• **Data supplied**

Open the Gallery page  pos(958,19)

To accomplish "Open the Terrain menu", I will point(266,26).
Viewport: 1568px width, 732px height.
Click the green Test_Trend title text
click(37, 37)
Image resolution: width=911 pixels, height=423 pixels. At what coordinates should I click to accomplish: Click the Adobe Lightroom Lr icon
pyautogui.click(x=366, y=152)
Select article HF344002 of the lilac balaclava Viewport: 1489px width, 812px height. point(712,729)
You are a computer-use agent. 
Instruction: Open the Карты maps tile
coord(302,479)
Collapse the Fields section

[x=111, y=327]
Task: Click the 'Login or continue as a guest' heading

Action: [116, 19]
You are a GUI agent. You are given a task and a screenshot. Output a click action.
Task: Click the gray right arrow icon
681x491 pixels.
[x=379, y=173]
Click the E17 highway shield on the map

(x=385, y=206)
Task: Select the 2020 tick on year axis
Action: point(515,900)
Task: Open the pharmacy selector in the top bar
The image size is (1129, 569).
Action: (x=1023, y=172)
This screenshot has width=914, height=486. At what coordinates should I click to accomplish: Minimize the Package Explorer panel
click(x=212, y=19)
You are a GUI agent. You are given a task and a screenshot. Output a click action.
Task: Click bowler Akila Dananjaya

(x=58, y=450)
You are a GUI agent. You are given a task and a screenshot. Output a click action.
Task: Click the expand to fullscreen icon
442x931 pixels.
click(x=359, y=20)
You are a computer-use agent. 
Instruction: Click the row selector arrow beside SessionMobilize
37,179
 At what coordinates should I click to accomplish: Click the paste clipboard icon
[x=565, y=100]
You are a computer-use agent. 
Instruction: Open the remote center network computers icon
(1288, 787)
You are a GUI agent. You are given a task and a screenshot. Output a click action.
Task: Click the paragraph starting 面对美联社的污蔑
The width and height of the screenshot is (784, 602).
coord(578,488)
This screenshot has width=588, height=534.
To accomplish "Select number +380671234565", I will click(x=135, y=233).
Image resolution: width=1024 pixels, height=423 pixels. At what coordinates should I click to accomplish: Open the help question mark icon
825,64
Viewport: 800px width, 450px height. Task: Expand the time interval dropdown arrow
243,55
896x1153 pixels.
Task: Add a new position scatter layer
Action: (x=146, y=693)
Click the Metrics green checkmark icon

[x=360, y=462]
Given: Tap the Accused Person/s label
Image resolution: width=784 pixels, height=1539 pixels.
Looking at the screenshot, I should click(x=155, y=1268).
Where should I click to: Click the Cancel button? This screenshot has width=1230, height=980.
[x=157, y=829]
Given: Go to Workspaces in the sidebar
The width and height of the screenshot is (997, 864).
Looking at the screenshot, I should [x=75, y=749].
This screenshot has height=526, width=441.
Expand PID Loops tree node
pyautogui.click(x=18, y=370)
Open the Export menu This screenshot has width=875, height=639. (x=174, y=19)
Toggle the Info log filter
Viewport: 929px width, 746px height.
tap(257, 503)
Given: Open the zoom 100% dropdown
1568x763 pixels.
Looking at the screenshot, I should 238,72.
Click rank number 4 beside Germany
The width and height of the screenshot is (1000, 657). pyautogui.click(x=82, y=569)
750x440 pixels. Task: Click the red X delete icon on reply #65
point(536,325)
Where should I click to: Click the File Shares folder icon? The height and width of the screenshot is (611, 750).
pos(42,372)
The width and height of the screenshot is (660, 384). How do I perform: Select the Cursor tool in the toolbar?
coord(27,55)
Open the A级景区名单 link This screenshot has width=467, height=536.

• **Assignment**
Before answering, count every line of the data that holds the word "will"; the reply is that number only.

• **Reply to the task**
2